Rejecting the Righteous
The Pharisees and their scribes began grumbling at His disciples, saying, “Why do you eat and drink with the tax collectors and sinners?” And Jesus answered and said to them, “It is not those who are well who need a physician, but those who are sick. I have not come to call the righteous but sinners to repentance.” (5:30–32)
Their haughty disdain for the riffraff inside prevented them from attending Matthew’s banquet, but that did not mean that the Pharisees and their scribes (see the exposition of 5:17 in chapter 27 of this volume for background information on the scribes and Pharisees) weren’t aware of what was going on inside. They expressed their disapproval by grumbling (gogguzō; an onomatopoetic word) at Jesus’ disciples. They would not deign to speak to any of the tax collectors and sinners attending the banquet. But they evidently expected the Lord and His disciples to follow the prescriptions of the rabbinic law, hence their anger and resentment toward them.

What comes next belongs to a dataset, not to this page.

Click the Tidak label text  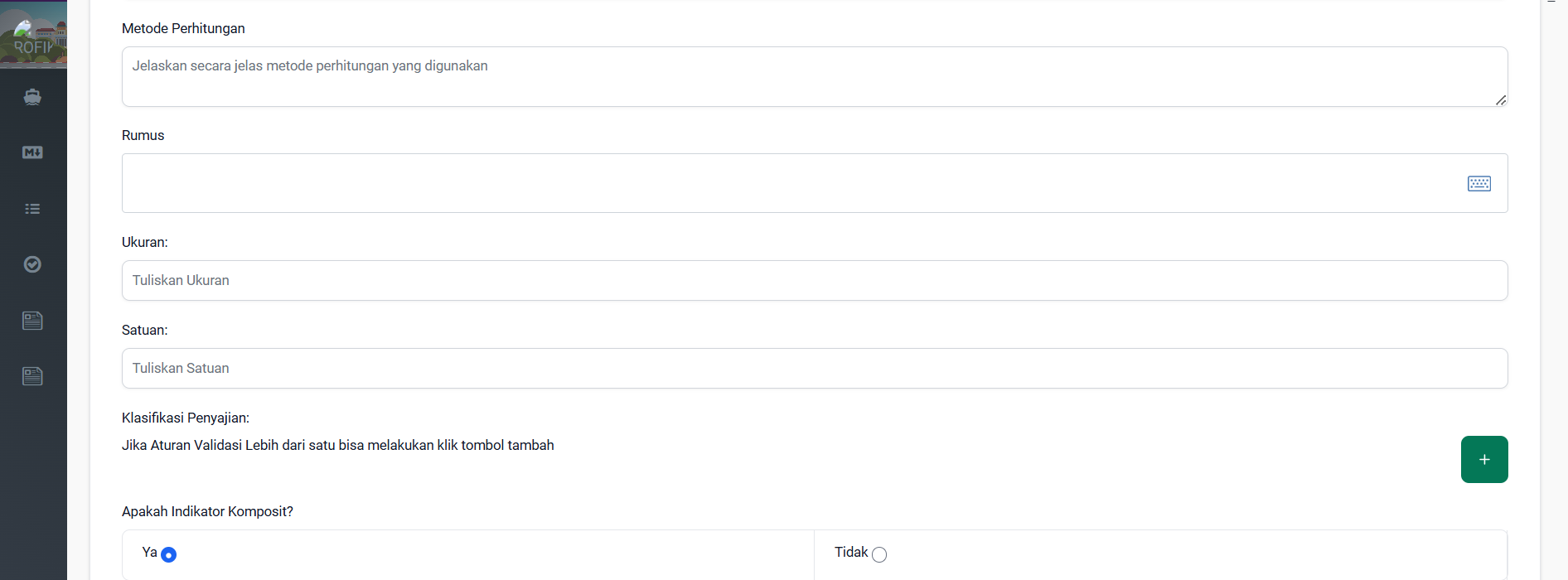(851, 552)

Their question, “Why do you eat and drink with the tax collectors and sinners?” reflects the scribes’ and Pharisees’ outrage that Jesus and His disciples would associate with those unclean outcasts. Their question was a rhetorical one, intended as a stinging rebuke for what they viewed as outrageous behavior on the part of the Lord and His disciples. The question exposes the scribes and Pharisees as proud, focused on externals, and hypocritical. Imagining themselves to be the religious elite, they were in reality void of grace and strangers to salvation. Jesus turned His back on the outwardly moral, and focused on transforming repentant sinners into a holy people.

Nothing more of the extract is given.